• "Coffee Rumba"

    小林泉美

    2017.07.11

    Country:Japan

    Format:LP

    Year:1982

    Label:Kitty Records


    コーヒー・ルンバといえば、同世代の日本人なら荻野目洋子か井上陽水あたり、もう少し深いところでロジック・システムがリフレインするところかと思いますが、もともとこの曲、ラテンアメリカの民族音楽いわゆるフォルクローレ発祥で、60年代に民族弦楽器アルパ奏者Hugo Blancoの演奏によって世界的に広まったそうです。80年代に入りスペインのちょいワル国民的シンガーJulio Iglesiasによるカヴァーがリリースされると、ここ日本でもリヴァイバルが起こり、インスト、日本語、ライブと、ピンからキリまで色々なヴァージョンが生まれます。

    本作はそのカヴァー競作ブームの中で、メインストリームに認知されなかった知られざるコーヒー・ルンバのひとつで、シンガーソングライター小林泉美による82年のLP作品「夏・NUTS・夏」にひっそりと収録されています。

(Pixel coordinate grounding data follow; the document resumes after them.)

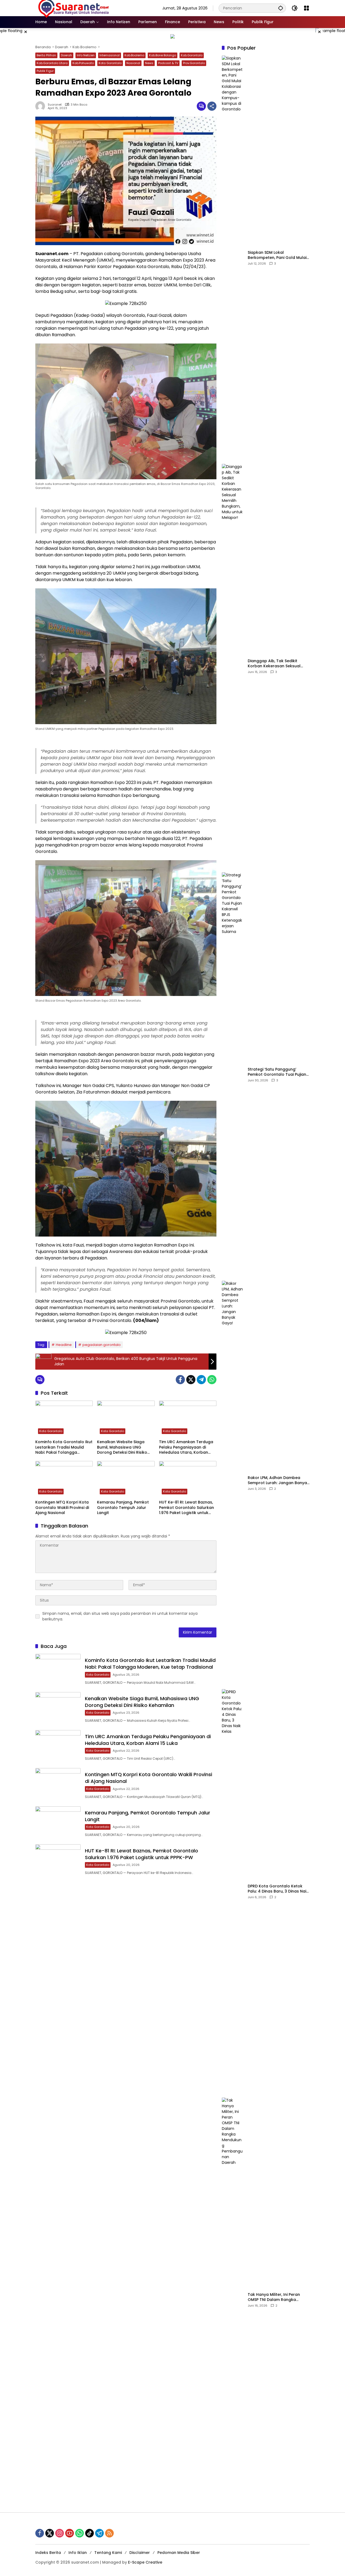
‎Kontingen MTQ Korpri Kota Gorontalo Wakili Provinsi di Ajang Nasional (62, 1507)
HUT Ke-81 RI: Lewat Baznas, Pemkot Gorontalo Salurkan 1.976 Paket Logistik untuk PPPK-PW (186, 1508)
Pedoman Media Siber (178, 2552)
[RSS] (109, 2533)
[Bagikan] (211, 106)
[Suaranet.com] (89, 8)
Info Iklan (77, 2552)
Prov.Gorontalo (194, 63)
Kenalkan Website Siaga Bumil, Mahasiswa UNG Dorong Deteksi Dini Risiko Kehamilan (122, 1447)
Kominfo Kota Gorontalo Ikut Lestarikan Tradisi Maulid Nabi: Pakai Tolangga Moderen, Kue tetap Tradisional (63, 1447)
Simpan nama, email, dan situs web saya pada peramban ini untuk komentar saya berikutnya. (120, 1616)
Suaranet (55, 104)
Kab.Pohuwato (83, 63)
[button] (280, 8)
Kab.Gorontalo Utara (52, 63)
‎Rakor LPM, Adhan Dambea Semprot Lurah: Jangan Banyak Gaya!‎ (278, 1480)
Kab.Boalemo (134, 55)
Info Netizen (86, 55)
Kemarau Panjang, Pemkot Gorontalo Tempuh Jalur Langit (123, 1507)
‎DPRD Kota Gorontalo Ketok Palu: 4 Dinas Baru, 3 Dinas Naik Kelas (278, 1889)
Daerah (66, 55)
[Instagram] (59, 2533)
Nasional (133, 63)
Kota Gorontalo (110, 63)
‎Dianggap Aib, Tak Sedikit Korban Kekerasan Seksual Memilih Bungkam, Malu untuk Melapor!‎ (276, 663)
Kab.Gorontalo (191, 55)
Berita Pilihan (46, 55)
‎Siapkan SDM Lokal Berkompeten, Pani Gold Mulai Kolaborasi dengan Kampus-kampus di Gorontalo (277, 255)
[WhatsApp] (211, 1379)
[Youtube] (69, 2533)
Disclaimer (139, 2552)
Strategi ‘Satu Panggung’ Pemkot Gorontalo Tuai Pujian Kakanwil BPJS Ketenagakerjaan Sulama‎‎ (277, 1072)
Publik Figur (45, 71)
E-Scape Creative (145, 2562)
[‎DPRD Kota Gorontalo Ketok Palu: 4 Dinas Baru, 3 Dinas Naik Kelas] (232, 1891)
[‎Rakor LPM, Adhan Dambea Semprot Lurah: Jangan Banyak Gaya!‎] (232, 1483)
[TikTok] (89, 2533)
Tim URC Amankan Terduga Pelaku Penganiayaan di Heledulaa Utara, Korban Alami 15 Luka (186, 1447)
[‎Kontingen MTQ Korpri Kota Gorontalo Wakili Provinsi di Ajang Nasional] (64, 1479)
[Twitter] (190, 1379)
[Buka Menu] (306, 8)
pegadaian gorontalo (101, 1344)
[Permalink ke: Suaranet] (41, 106)
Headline (64, 1344)
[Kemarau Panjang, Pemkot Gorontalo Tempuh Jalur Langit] (125, 1479)
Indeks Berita (48, 2552)
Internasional (109, 55)
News (149, 63)
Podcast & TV (168, 63)
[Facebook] (180, 1379)
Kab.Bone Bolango (162, 55)
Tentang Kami (108, 2552)
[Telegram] (201, 1379)
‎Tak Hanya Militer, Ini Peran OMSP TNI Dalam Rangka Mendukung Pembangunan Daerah (274, 2297)
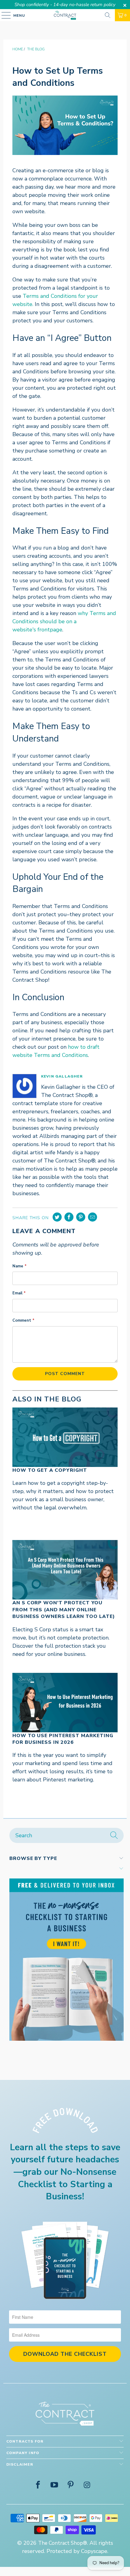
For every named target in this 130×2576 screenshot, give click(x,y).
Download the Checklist (65, 2354)
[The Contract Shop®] (65, 15)
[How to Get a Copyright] (65, 1437)
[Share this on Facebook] (68, 1217)
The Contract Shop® (62, 2543)
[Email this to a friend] (92, 1217)
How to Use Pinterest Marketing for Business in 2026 (62, 1739)
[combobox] (66, 1835)
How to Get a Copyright (49, 1470)
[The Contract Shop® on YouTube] (54, 2485)
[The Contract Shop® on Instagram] (87, 2485)
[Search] (107, 15)
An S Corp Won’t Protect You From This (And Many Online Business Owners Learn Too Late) (63, 1609)
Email (19, 1293)
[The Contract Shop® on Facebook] (38, 2485)
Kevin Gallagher (62, 1076)
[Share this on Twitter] (57, 1217)
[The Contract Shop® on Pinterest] (71, 2485)
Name (19, 1266)
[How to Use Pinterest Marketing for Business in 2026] (65, 1702)
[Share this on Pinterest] (80, 1217)
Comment (23, 1320)
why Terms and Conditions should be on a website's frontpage (64, 621)
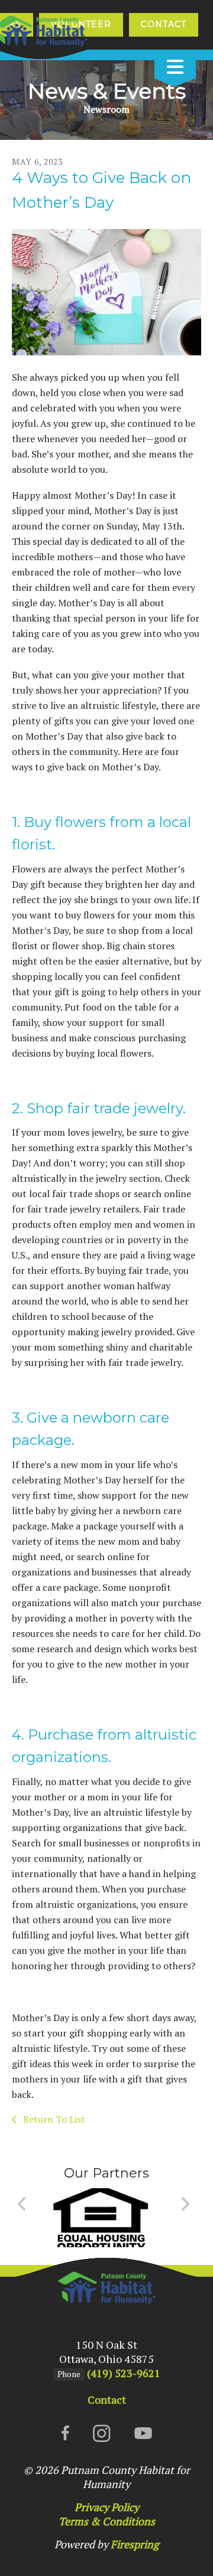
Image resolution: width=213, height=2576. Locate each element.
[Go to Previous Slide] (22, 2204)
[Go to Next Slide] (185, 2204)
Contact (163, 24)
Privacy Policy (107, 2507)
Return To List (53, 2119)
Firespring (135, 2544)
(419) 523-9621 (123, 2373)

    もともとアニメソングのコンポーザーとして活動していた小林泉美でしたが、80年代、スタジオ・ミュージシャンらで構成されていたジャパニーズ・フュージョン・シーンに接近し、高中正義バンドやT-SQUAREなどとともに本格的な音楽キャリアを積み、90年代に入るとエレクトリックミュージックへと舵を切り、なんとAphex TwinのRichard D James率いる個性派牙城Rephlex Recordsからリリースオファーを受けるに至っています(結局色々あってリリースはなかったようですが)。そんな小林泉美のキャリア中期にあたる82年のLP作品「夏・NUTS・夏」には、清水靖晃、笹路正徳、土方隆行の「マライア・プロジェクト / MARIAH」の渡辺モリオや高橋ゲタ夫、布袋寅泰ら国内最高の技巧派が参加し、アフリカンからハワイアン〜カリプソといったオーガニックでゴキゲンなワールドテイストに、ニューウェーヴ的退廃感がどろりと混濁した個性的な折衷ポストパンク楽曲がプロデュースされています。むき出しのリズムボックスによるスカスカなシーケンスの隙間をキュートなアニメ声で縫い上げたコーヒー・ルンバ史上最も実験的な本作は、その中で、その後テクノへと傾倒してゆく小林泉美の未来の一端を垣間見せるかのような佇まいで収録されています。